そして子路は正義を見誤り、悪しき道に与して戦いに命を落としてしまった。この者達が顔回に及ばなかった理由です。まして私ごとき者がどうして顔回の行いにかなうはずがありましょうか。それ故、私は妻帯しないのです。私には兄弟がおり、甥姪がおり、先祖の祭司はこれらの者共が行ってくれます。私自身、特に自分を祭ってくれる子孫を持ちたいとも思っておりません。私のささやかな望みは我が身を捨てても道の行われることを願うことです。」と答えました。
ある夏、梅岩が出講して河内国石川郡白木村の黒杉政胤宅に行かれた折に垣根近くに小さな流れが掘ってあることに気がつかれた。「いつもここに水が流れているのですか。」と尋ねられたところ政胤は「そうです。いつもここに水がながれております。」と答えた。
梅岩は「私が尋ねたのは丁度今ごろは農家が水を必要としているからです。」と言われた。梅岩は自分の暑さしのぎにと堀を掘ったのではないかと疑い、若しそうならば農家に申し訳けがないと思ったからこう言われたのであった。
宿から講釈会場までの間、梅岩は田を見ていたが麻の上下の礼服を着用されていたにもかかわらず泥の中に手を入れて何本か草を引き抜いた。梅岩は「これは肥(コヤシ)を奪う悪い草です。」と言って人々にそれを見せた。その近郷の人々は梅岩の講釈を聞いてからと言うものは家業に精を出すようになったということである。
講釈が終わって政胤が白銀の包みを贈り物として差し出すと梅岩は受け取ろうとはしなかった。「あなたから滞在費と旅費を受け取った上に贈り物を受け取る理由はありません。」と言い、ついにこれを受取らなかった。

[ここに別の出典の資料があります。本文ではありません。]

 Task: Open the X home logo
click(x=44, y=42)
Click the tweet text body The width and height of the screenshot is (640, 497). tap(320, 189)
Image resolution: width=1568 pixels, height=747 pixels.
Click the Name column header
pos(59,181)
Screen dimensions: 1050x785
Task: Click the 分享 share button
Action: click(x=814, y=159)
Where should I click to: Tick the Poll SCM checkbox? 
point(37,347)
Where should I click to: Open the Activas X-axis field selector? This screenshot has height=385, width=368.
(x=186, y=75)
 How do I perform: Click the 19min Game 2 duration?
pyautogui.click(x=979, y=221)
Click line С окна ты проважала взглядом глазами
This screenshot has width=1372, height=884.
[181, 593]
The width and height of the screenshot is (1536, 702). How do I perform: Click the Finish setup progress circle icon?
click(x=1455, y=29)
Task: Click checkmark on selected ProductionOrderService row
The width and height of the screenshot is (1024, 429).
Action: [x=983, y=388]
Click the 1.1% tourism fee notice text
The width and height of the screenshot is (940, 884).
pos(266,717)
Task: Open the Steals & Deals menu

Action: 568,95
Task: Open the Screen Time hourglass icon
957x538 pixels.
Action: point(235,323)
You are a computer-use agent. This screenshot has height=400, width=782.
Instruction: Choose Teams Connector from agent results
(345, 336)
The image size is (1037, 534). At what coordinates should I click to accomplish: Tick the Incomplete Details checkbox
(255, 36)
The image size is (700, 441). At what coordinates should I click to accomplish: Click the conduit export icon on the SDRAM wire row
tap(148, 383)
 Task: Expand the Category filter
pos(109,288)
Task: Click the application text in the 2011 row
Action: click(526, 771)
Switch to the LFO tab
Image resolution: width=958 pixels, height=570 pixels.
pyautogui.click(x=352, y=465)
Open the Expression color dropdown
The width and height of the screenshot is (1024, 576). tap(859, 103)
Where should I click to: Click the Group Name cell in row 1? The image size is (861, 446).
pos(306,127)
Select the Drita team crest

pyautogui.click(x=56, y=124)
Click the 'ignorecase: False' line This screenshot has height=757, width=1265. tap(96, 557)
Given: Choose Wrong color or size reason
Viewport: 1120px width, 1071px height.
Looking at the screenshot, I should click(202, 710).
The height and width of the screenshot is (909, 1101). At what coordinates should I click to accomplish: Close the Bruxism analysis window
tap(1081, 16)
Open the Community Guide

京の門人達が出講中の梅岩を迎えるため京より参上し講釈の終わる日に河内に到着した。政胤は梅岩に「先生のところに参上された門人の方々にとって当地は初めてでしょうから一日か二日、ここに滞在して頂いた方が良いでしょう。私が近郷の名所旧跡を案内いたします。」と申し出た。
そこで梅岩が門人達に政胤の考えを伝えると門人達は「それは大変有難いことですが、しかし私達は物見遊山を楽しみに来たのではございません。ただ先生に早く京に戻って頂きたいと思ってお迎えに参上したのです。」と言って翌朝早く京に向って帰途についた。